Is there any reason she can't type her writing assignments on the computer? It might take some of the drudge out of her work. I let my writing-phobic ds start typing in Grade 5 - I was going to hold off on typing for another year or two, but he HATED handwriting, so I let him learn typing. His compositions improved drastically after that, because he wasn't so focused on the handwriting anymore. (and his handwriting remains good now, so he didn't lose that skill)

 

So I'm finding myself curious why, with all the emphasis on textbook skills, there is, relatively speaking, little on skills for the lecture-based college course.

 

I'd think that's just as big a hurdle as textbook reading for many kids, and I'm surprised in light of that not to see more worry and trickle down of lecture skills into the junior high years, or more stress on it in high school, along with the textbook stuff.

 

But it seems over-represented on the boards, and to me personally, it seems an unbalanced focus

 

I see that your account here is new - have you tried doing a board search on this topic? I did a quick search using a few different keywords, and came up with many posts about it. So, people here do worry about it. I knew it had been discussed here before, because I remember thinking, "Oh, must make sure at some point that I teach my kids how to take notes both from a book AND from audio lectures." It was an issue I'd never really thought about before, probably because I'd had an easy time figuring out how to take lecture notes myself. But when I read those posts in the past, I realized that it doesn't come naturally to everyone.

 

Anyway, it has been discussed, so a board search might set your mind at ease.

 

But back to my greater point: Despite the trust that I have in my child, I am not sure that his lack of knowledge in a subject placed him in a position for evaluating course materials.

 

This is why I do depend on texts/spines/courses recommended by people whose knowledge I trust.

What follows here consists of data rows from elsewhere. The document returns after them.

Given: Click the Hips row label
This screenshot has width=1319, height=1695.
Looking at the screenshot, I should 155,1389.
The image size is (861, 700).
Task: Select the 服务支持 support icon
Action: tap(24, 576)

After I get a basic rhythm/learning pattern in place (which takes time at the beginning of each new school year, and is periodically tweaked for various reasons), then I can turn my kids loose with their specific interests within a subject, in a variety of ways. But my lack of knowledge (and my children's lack of the bigger life picture) dictates that I have to start somewhere and put a pattern in place first.

 

LOL, and of course financial and time restrictions do some of the dictating!

 

It never fails to amaze me how people read my responses as either/or, black or white, when I have gone out of my way to repeatedly state that they are not.

 

:confused: Have you been misunderstood many times in the couple of months you've been registered here? If so, I am sorry to hear that. But Jane is just trying to add to the discussion here, and that was her first post in the thread.

 

My goodness. I had hoped to add to the discussion but apparently my musings are not welcome.

 

We have been here before, haven't we?

 

I enjoyed your musings, esp. the first paragraph. It speaks of my reality, and probably the realities of many other home educators.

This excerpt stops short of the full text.